§ What to do:
Copy out all lines of the records in which the word "Insert" appears.

--- START ---

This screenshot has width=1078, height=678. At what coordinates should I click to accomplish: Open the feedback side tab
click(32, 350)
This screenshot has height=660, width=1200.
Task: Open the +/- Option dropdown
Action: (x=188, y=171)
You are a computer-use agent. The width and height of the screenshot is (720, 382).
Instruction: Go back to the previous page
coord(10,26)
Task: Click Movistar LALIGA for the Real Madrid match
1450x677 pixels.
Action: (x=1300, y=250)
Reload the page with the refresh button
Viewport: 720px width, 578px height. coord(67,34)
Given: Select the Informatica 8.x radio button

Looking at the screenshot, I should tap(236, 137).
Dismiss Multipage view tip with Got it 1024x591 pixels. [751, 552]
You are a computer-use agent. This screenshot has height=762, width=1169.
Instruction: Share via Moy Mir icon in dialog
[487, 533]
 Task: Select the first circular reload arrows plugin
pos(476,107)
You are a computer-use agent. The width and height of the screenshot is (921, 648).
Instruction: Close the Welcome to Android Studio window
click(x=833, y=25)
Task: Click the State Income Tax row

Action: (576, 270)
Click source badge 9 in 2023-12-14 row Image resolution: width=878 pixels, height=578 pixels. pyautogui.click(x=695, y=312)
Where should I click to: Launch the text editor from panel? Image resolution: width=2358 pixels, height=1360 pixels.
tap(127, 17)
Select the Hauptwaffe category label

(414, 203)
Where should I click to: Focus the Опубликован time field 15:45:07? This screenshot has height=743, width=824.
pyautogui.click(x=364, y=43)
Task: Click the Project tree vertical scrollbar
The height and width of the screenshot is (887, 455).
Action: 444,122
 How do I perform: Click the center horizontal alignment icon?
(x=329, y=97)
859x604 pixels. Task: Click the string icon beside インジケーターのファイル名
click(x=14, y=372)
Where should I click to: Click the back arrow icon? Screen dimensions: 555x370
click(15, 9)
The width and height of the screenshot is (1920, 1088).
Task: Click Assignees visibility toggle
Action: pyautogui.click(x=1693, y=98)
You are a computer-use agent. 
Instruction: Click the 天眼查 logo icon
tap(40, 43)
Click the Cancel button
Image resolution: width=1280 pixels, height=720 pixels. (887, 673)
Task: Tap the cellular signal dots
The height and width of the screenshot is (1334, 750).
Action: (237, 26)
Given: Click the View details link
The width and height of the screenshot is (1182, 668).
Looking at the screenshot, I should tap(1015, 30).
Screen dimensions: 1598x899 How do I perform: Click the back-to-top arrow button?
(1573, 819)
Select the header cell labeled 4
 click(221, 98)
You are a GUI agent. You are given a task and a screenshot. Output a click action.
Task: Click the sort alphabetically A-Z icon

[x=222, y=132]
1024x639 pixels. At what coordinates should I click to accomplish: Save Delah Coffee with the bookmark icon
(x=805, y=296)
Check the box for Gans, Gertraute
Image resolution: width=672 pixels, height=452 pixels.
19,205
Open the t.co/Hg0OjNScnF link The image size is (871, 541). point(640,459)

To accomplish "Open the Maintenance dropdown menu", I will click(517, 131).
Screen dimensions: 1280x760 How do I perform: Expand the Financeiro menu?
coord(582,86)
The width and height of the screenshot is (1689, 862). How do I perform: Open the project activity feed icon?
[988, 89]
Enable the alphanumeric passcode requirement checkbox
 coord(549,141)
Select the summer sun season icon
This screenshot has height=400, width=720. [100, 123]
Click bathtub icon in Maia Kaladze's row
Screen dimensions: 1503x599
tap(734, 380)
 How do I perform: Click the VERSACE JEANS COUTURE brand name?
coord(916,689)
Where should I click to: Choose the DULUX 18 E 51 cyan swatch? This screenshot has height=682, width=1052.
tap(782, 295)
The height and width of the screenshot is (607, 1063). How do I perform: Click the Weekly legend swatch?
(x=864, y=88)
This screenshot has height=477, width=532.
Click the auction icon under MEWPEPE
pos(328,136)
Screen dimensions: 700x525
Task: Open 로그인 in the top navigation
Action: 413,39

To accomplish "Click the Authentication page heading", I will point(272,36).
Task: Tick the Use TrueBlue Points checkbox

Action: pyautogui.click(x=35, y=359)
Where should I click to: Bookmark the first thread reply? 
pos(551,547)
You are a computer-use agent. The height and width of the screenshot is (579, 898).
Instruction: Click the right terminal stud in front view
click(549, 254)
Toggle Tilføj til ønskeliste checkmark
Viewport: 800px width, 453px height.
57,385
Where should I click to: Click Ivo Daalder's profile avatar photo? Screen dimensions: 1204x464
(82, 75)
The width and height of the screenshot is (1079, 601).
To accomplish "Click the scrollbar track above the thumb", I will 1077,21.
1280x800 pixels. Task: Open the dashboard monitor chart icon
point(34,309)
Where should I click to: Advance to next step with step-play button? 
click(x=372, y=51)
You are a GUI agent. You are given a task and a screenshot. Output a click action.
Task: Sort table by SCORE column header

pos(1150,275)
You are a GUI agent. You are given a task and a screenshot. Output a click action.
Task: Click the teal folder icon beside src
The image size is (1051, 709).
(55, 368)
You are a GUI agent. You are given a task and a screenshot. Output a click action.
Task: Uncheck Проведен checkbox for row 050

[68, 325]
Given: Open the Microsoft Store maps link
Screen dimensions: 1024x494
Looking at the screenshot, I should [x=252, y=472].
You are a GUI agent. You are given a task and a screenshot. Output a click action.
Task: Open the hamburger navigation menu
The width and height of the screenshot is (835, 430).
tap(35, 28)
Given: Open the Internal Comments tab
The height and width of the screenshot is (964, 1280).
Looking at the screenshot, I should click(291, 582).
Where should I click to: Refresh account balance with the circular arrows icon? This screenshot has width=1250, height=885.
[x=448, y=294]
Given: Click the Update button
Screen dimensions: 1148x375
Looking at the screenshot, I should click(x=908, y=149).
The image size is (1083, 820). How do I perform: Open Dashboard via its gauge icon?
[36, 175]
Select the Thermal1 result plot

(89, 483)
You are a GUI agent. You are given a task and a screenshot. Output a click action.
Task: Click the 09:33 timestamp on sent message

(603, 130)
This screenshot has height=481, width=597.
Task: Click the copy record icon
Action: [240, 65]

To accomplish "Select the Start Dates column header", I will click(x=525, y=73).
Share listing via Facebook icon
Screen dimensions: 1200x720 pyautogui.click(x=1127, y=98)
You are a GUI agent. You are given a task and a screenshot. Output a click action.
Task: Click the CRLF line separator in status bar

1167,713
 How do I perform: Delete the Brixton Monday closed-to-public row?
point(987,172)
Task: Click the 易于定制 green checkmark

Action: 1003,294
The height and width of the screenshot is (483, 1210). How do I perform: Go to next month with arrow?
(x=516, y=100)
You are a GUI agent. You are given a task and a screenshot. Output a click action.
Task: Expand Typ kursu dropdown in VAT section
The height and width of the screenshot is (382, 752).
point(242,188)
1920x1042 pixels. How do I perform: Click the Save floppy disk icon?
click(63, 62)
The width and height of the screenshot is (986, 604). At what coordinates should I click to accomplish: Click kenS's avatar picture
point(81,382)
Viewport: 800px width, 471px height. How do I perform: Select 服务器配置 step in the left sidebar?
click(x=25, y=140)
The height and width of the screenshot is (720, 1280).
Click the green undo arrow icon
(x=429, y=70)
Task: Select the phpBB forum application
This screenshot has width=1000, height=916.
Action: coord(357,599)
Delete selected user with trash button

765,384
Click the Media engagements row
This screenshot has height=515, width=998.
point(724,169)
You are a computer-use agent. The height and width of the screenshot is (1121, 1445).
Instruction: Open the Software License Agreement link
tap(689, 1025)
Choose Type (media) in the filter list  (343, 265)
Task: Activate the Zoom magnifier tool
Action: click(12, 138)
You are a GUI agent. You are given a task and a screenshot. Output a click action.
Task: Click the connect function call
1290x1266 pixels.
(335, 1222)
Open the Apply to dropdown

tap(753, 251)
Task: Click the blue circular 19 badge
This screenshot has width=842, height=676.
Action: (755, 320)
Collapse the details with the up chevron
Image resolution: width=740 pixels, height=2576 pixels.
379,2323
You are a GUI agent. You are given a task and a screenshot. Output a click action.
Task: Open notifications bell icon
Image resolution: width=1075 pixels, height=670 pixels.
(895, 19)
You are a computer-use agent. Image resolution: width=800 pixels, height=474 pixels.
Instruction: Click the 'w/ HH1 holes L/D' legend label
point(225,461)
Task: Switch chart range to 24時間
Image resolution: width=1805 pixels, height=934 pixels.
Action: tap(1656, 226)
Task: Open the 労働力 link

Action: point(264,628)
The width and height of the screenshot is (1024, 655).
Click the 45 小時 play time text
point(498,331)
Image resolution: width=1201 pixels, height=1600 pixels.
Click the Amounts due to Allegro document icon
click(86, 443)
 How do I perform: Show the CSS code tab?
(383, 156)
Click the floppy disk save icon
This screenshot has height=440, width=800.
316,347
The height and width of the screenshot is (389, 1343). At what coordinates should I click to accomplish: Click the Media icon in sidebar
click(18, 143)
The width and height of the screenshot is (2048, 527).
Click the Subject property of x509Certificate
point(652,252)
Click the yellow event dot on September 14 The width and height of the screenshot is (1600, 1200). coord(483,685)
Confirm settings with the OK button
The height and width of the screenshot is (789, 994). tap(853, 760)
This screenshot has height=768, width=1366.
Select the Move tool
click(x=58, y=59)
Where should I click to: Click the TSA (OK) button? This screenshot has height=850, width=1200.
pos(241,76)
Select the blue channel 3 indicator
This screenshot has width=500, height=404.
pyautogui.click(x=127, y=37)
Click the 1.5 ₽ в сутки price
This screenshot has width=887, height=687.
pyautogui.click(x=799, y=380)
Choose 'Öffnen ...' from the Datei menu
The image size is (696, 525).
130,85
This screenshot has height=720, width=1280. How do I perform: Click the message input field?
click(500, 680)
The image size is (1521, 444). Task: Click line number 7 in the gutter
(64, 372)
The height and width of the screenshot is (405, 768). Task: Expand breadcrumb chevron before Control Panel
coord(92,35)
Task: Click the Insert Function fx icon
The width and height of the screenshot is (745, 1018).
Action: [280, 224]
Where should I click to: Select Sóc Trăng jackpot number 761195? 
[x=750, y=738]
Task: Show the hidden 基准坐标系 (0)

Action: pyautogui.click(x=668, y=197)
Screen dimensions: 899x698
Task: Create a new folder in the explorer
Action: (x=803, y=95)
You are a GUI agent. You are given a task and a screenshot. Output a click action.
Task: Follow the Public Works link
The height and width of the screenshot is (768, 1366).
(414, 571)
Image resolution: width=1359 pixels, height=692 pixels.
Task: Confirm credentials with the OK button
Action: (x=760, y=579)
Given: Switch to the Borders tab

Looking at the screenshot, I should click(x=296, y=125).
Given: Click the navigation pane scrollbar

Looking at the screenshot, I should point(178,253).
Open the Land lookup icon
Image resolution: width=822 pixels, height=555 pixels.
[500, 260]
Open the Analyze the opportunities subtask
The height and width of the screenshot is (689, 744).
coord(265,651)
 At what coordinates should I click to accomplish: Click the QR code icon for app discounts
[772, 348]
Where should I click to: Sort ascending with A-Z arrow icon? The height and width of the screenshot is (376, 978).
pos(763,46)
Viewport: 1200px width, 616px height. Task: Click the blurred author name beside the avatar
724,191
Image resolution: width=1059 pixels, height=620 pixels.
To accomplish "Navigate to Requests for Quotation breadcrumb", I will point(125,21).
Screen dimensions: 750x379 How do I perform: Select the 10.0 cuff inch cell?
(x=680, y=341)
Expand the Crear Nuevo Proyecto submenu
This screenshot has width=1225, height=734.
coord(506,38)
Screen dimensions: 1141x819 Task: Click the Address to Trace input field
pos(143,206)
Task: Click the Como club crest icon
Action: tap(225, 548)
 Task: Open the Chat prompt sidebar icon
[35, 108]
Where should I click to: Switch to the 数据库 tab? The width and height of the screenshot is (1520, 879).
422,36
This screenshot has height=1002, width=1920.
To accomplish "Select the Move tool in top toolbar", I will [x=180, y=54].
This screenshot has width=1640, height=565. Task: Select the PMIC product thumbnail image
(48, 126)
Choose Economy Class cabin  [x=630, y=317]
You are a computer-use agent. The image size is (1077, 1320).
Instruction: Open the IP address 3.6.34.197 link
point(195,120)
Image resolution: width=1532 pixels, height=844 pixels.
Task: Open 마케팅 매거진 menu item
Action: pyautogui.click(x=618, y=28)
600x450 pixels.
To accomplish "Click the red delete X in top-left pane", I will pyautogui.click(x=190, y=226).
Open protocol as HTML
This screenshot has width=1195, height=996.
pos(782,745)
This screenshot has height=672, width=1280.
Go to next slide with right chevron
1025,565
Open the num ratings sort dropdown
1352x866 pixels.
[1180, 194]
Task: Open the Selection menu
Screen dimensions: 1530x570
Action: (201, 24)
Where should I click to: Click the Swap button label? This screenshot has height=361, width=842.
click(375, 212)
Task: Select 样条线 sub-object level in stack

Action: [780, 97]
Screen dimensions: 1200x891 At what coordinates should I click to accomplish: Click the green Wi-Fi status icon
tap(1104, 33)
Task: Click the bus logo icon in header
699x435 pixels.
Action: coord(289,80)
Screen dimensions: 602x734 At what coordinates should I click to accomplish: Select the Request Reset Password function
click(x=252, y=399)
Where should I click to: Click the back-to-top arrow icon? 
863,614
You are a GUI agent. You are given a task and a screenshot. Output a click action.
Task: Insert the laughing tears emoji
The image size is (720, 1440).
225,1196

--- END ---

§ Written answer:
Task: Click the Insert Function fx icon
Task: Insert the laughing tears emoji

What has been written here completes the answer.